This s- oh, and I'm dr- the scotch this evening is- oh, actually, it's not scotch. What am I saying? This evening, actually, we're switching. This is Woodford Reserve. We're heading for a little bourbon, which, I think, has come our way before in these podcasts. We're also not at home. We're in our home away from home. We're in Berkley, California, relaxing in the bay area. Taking the airs, as they say. A place we find a bit more comfortable than Southern California, in all honesty. So- but it is a wooden house, with wooden floors, and you will hear my children periodically pounding across the ceiling, in the room I'm in and screaming outside the window, and I guess that's just your tough luck.
I think what was important to me was this out of control sense of Kara- this shrieking, crying. She's just coming apart at the seams kind of a character that had seen something- had experienced something that she was trying desperately to convince people of. And that there was really no rational way to get them to listen to her, so she took this incredibly extreme idea of going and confronting Laura Roslin in her quarters. But then once that you got in there and you got the marines on her and you were holding onto her tightly and you had her in custody, then she would still be trying to plead her case, and trying to, like, saying- trying to play on all their sympathies for her. I like the way Katee plays this as she's going out the door. "You've gotta kill me!" I love that. I love the way she just goes out the door just like shrieking at the top of her lungs. [chuckles] [coughs] Sorry, I'm also fighting off allergies these days.

-------------------------

= EXERCISE =
In the podcast transcript, what is the speaker drinking this evening instead of scotch? The listing that follows comes from a separate source and has nothing to do with the podcast transcript.

= COLLECTED MATERIAL =
-------------------------

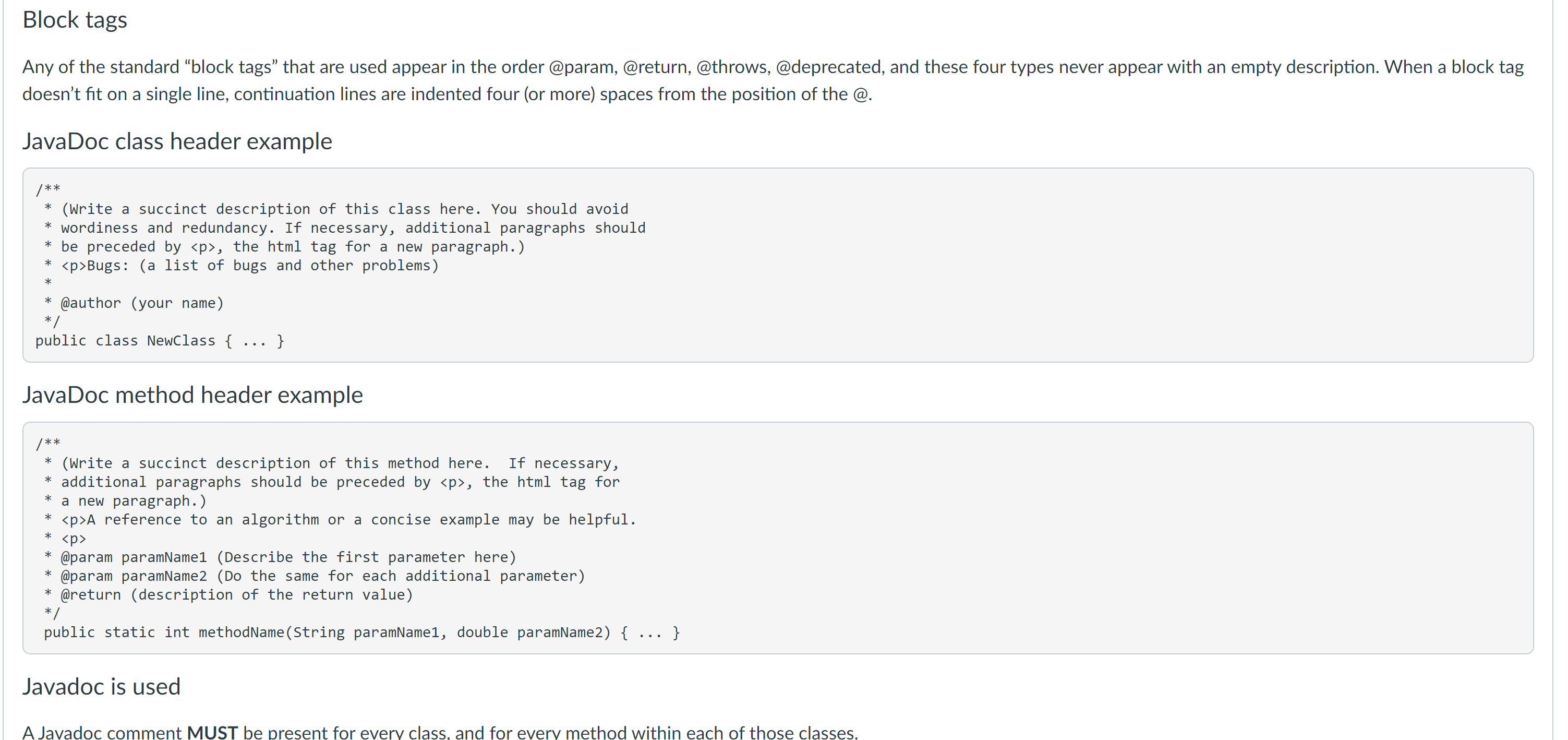This screenshot has width=1568, height=740.
Task: Click the opening '/**' of class header example
Action: point(48,189)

-------------------------

= WRITTEN REPLY =
Woodford Reserve, a bourbon.